** Opening Stored data block **

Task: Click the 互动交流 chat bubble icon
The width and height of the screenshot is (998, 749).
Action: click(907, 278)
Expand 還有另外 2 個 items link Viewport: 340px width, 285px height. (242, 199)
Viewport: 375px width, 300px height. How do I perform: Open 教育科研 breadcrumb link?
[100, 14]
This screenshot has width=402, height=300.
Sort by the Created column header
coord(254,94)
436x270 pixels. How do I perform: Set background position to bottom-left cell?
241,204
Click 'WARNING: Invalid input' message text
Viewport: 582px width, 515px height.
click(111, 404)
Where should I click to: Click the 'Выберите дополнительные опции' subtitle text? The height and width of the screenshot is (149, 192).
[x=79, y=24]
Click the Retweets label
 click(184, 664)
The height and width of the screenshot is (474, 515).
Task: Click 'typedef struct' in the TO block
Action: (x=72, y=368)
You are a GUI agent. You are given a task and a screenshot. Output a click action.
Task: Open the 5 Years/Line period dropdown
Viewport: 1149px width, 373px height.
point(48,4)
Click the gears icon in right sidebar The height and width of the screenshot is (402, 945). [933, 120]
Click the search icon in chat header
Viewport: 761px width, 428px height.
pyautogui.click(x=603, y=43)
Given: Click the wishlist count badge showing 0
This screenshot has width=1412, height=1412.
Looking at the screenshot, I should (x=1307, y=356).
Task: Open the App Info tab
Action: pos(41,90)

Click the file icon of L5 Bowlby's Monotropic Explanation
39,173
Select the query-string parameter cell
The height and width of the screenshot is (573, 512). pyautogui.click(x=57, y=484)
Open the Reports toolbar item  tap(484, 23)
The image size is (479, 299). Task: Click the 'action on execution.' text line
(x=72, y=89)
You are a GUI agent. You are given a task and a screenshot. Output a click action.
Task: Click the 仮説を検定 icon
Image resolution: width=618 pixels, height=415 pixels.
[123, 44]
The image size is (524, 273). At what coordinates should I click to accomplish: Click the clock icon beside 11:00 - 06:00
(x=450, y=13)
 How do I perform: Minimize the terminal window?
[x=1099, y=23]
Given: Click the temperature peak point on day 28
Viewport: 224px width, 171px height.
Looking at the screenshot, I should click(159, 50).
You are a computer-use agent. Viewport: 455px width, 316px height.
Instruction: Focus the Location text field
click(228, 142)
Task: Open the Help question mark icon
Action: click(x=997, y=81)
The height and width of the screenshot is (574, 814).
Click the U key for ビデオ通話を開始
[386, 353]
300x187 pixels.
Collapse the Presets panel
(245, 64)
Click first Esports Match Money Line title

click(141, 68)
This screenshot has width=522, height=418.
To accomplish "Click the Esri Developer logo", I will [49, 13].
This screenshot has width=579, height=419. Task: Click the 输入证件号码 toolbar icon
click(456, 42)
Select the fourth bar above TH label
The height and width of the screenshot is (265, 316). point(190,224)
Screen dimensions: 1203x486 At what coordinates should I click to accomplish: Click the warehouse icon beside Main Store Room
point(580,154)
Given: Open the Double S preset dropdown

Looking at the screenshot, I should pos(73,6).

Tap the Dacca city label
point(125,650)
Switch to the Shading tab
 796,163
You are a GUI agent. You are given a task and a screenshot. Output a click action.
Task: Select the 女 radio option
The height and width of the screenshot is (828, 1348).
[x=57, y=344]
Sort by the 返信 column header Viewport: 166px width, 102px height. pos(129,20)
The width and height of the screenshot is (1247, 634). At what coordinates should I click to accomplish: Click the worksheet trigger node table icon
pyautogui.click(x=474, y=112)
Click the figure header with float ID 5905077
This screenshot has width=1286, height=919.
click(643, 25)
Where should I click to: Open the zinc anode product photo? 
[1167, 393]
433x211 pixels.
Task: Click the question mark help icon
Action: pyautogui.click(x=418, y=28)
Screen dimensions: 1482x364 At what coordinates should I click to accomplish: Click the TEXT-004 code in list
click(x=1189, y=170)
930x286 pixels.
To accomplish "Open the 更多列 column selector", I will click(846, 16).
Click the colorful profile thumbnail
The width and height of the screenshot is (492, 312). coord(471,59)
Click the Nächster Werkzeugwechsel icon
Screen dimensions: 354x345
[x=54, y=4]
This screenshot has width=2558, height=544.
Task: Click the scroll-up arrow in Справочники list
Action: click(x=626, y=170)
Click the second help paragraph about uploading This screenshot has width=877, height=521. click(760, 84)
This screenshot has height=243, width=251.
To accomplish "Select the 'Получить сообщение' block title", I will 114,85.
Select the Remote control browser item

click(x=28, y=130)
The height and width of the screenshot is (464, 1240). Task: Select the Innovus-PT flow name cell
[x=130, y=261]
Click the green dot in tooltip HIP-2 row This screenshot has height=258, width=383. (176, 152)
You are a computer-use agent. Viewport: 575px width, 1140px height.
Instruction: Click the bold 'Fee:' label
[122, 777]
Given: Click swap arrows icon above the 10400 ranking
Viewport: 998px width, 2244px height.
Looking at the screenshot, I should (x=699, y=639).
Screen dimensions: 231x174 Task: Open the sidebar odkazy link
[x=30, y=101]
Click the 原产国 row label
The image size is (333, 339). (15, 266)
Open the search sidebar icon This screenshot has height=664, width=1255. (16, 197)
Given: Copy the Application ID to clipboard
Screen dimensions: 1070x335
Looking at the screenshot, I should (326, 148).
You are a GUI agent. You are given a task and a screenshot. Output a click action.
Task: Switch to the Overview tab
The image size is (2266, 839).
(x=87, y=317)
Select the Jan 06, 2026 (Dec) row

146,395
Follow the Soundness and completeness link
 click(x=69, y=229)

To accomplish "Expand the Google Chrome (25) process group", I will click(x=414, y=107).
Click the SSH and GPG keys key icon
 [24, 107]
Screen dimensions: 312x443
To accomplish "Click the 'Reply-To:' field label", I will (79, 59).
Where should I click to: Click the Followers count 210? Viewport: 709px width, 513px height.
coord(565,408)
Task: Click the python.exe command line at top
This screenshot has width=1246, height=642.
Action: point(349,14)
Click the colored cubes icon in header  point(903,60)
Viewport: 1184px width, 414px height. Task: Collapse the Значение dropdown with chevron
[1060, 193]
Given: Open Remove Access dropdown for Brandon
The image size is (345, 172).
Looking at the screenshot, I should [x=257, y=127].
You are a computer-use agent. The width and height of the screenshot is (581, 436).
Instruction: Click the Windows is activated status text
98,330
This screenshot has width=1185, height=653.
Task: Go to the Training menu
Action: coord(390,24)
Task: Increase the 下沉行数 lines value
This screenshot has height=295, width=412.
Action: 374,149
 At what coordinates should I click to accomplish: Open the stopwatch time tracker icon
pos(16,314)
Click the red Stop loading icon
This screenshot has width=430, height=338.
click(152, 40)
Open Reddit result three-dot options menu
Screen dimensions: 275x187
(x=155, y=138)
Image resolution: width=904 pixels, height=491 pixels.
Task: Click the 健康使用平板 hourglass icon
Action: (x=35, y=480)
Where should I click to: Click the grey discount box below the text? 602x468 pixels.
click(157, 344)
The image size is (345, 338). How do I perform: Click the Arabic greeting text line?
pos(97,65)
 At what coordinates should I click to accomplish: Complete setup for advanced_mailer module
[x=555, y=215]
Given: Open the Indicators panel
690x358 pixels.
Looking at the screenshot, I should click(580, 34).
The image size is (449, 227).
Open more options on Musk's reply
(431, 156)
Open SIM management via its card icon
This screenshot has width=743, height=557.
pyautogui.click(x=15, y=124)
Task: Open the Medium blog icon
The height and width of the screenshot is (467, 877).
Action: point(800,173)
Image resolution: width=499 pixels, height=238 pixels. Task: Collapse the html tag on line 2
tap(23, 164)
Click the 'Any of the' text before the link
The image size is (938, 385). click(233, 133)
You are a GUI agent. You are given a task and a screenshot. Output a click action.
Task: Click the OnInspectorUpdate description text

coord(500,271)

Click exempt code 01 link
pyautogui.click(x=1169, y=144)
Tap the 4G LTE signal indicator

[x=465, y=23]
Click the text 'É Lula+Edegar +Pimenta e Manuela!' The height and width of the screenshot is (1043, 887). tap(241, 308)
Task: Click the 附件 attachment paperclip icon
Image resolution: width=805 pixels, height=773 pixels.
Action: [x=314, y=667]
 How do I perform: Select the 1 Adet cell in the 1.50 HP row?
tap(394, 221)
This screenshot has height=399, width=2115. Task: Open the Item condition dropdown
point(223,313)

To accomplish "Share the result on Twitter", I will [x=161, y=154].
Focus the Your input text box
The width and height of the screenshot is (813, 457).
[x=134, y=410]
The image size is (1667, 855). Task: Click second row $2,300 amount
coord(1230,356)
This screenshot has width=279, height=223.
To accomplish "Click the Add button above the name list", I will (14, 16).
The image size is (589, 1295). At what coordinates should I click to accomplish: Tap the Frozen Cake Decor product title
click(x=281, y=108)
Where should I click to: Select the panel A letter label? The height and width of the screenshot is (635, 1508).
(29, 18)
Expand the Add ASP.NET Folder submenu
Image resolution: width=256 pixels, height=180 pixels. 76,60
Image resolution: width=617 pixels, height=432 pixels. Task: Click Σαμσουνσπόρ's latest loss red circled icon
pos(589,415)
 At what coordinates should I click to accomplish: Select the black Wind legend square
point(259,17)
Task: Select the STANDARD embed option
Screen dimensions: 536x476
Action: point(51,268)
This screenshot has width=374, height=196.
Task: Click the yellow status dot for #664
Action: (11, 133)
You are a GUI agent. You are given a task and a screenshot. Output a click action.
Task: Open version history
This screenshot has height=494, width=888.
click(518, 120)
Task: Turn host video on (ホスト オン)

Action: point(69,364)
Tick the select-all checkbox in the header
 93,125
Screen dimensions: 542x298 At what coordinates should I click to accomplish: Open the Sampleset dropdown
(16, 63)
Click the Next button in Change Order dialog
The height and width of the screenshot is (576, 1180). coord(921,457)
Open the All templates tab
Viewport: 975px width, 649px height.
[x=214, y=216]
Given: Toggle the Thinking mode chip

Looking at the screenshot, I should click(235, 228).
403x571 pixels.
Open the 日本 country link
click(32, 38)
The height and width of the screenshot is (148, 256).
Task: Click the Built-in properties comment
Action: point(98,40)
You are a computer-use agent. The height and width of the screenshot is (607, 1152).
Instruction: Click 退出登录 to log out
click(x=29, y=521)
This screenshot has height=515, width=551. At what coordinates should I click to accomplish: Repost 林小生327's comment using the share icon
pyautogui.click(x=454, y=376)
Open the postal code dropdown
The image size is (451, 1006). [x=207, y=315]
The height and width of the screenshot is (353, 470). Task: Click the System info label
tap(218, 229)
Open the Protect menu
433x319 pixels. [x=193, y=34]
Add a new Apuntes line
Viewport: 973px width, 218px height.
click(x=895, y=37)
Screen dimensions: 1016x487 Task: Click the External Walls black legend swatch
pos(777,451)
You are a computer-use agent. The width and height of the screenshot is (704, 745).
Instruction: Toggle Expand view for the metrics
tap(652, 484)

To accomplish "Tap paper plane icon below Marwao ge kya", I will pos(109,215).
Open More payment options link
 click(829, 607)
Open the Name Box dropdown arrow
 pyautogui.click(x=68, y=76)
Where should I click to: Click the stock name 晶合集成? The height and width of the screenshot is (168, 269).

** Closing Stored data block **

Of the lines above, output exactly those from the line bearing "Task: Open the 5 Years/Line period dropdown" through the line bearing "Click the search icon in chat header", inclusive.

## [Solution]
Task: Open the 5 Years/Line period dropdown
Viewport: 1149px width, 373px height.
point(48,4)
Click the gears icon in right sidebar The height and width of the screenshot is (402, 945). [933, 120]
Click the search icon in chat header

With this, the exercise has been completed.